**Task to complete:** Can you copy the records word for word, starting at the line that contains "Open the View menu" and ending after the line that contains "(x=21, y=267)"?

** Begin Provided records **

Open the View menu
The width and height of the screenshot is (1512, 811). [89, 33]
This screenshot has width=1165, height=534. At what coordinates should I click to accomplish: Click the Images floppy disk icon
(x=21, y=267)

** End Provided records **
** Begin Provided records **

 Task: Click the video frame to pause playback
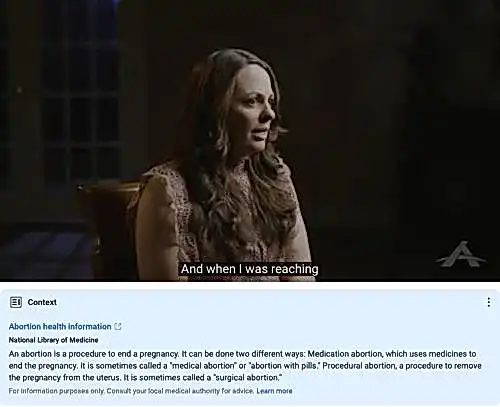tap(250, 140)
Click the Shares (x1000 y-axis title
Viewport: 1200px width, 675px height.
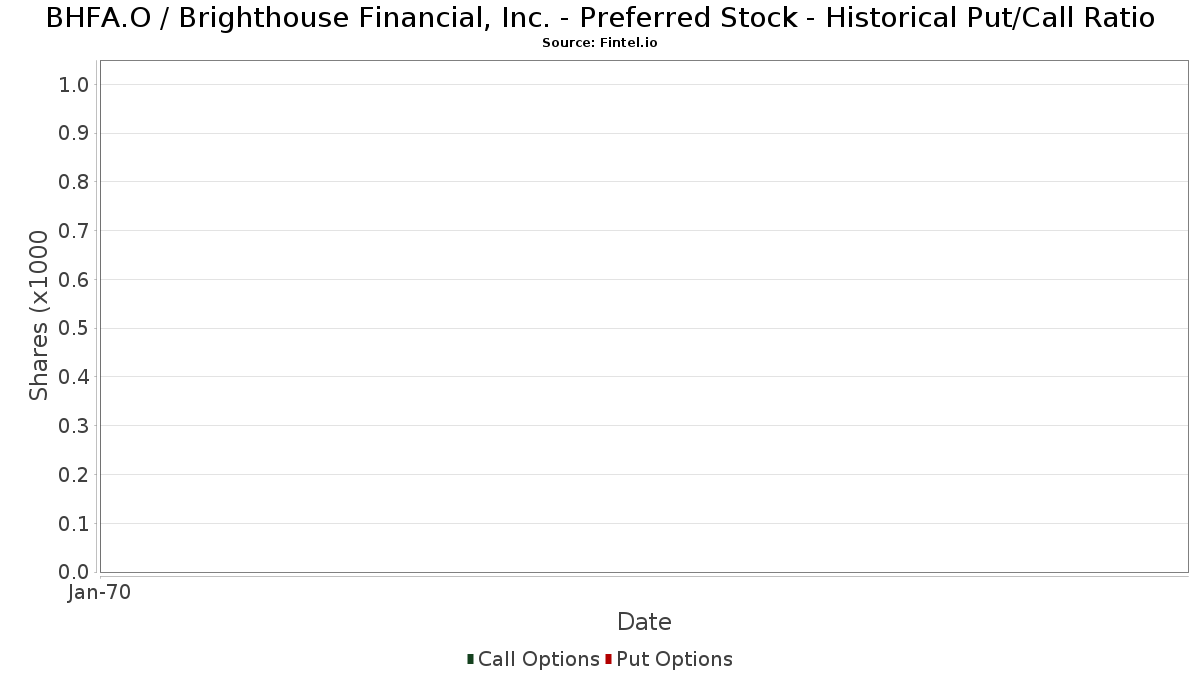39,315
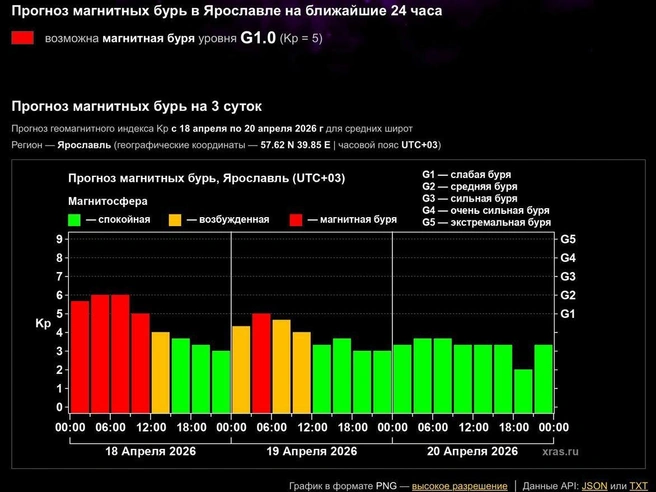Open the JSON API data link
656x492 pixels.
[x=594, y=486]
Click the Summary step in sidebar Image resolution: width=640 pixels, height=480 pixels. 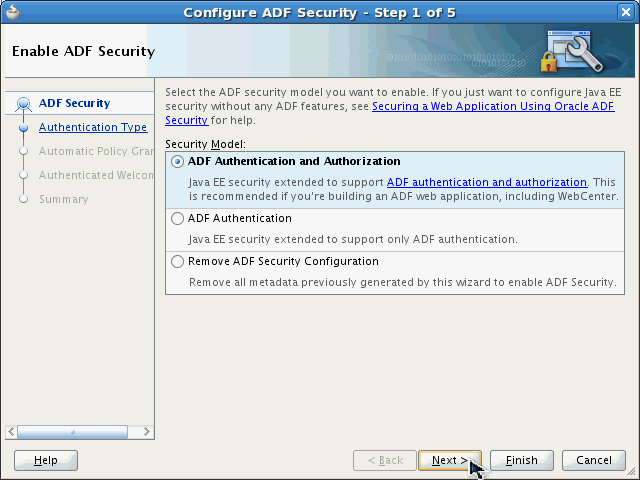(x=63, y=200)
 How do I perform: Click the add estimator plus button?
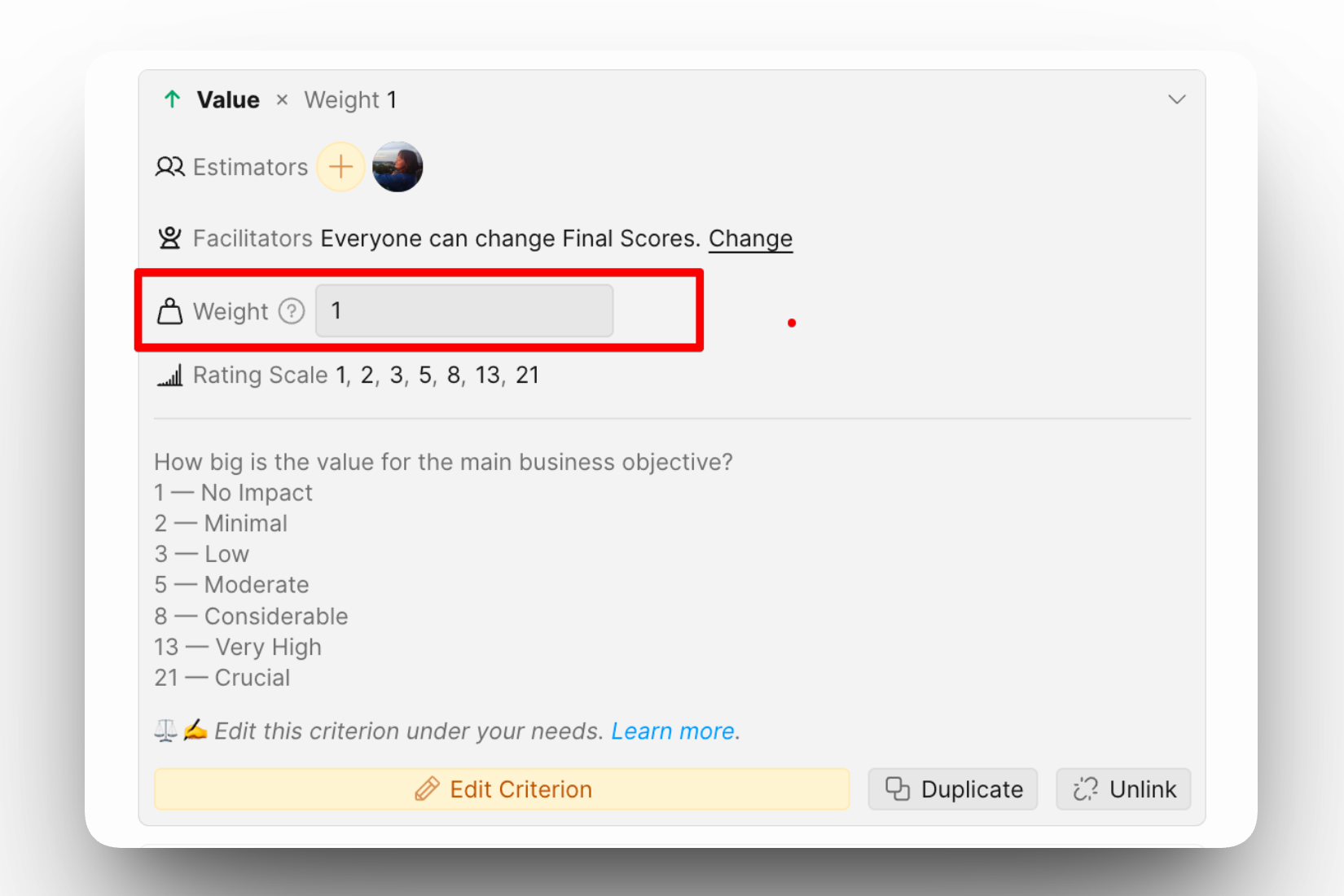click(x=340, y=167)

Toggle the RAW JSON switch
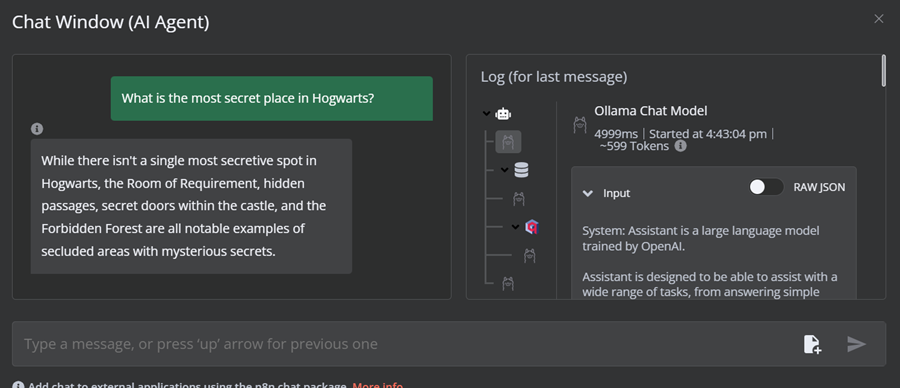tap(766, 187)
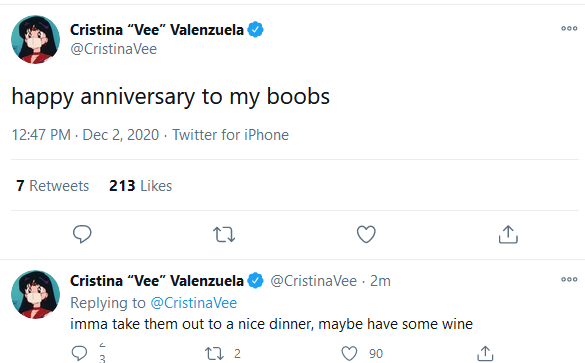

** End Provided records **

**Exercise response:**
Open the View menu
The width and height of the screenshot is (1512, 811). [89, 33]
This screenshot has width=1165, height=534. At what coordinates should I click to accomplish: Click the Images floppy disk icon
(x=21, y=267)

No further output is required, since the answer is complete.